# Extracted records start

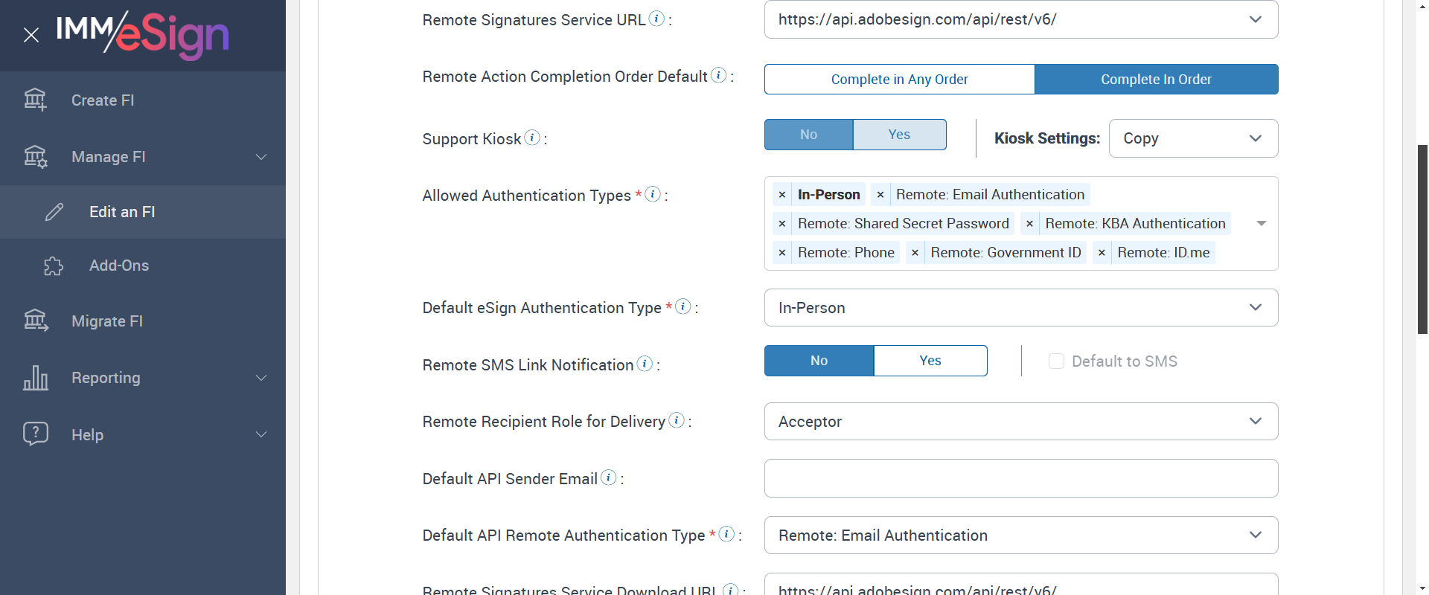Screen dimensions: 1429x595
Task: Click the Add-Ons puzzle piece icon
Action: pyautogui.click(x=54, y=266)
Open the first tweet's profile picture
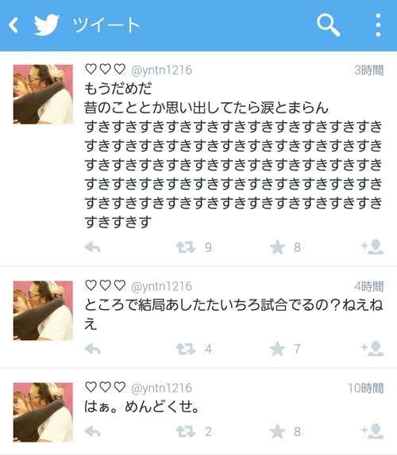Viewport: 397px width, 455px height. click(43, 94)
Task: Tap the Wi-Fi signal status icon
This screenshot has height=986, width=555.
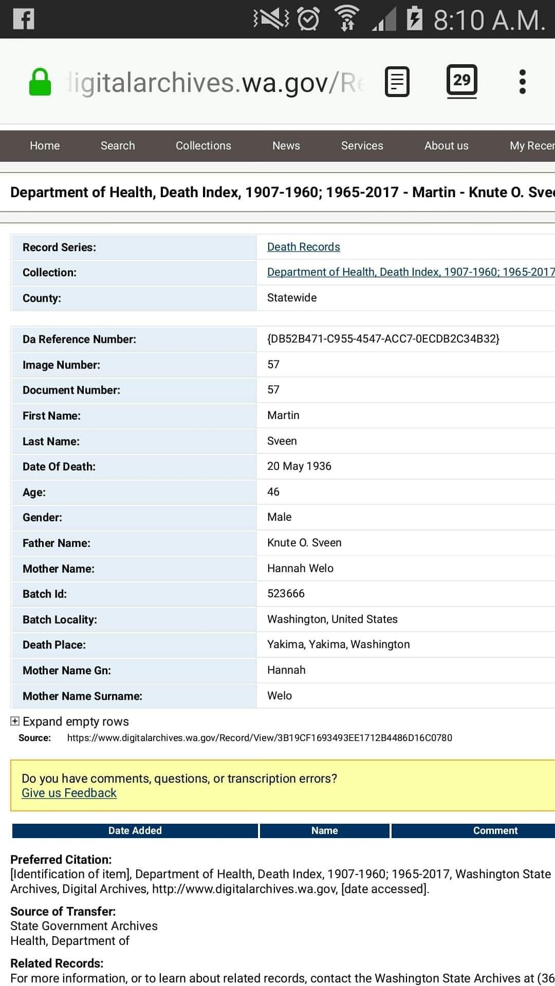Action: click(x=347, y=20)
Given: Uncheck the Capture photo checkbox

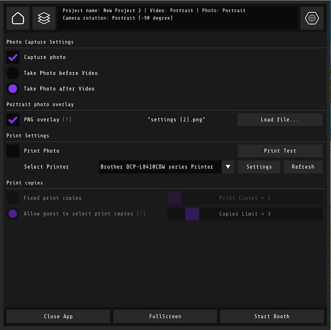Looking at the screenshot, I should coord(13,57).
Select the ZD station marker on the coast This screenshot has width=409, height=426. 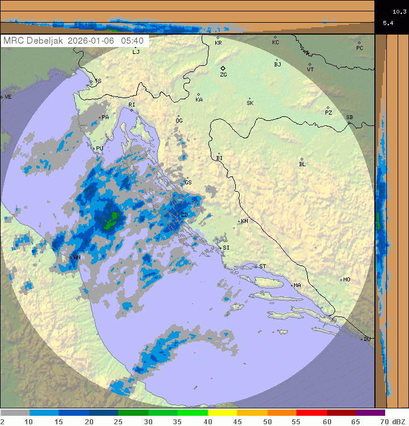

# Extracted records end

### The problem
Format these lines as a JSON list of strings, one string per line, skipping blank lines and leaving out the pictures.

### Worked solution
[
  "Screen dimensions: 1429x595",
  "Task: Click the Add-Ons puzzle piece icon",
  "Action: pyautogui.click(x=54, y=266)",
  "Open the first tweet's profile picture",
  "Viewport: 397px width, 455px height. click(43, 94)",
  "Task: Tap the Wi-Fi signal status icon",
  "This screenshot has height=986, width=555.",
  "Action: click(x=347, y=20)",
  "Given: Uncheck the Capture photo checkbox",
  "Looking at the screenshot, I should coord(13,57).",
  "Select the ZD station marker on the coast This screenshot has width=409, height=426. "
]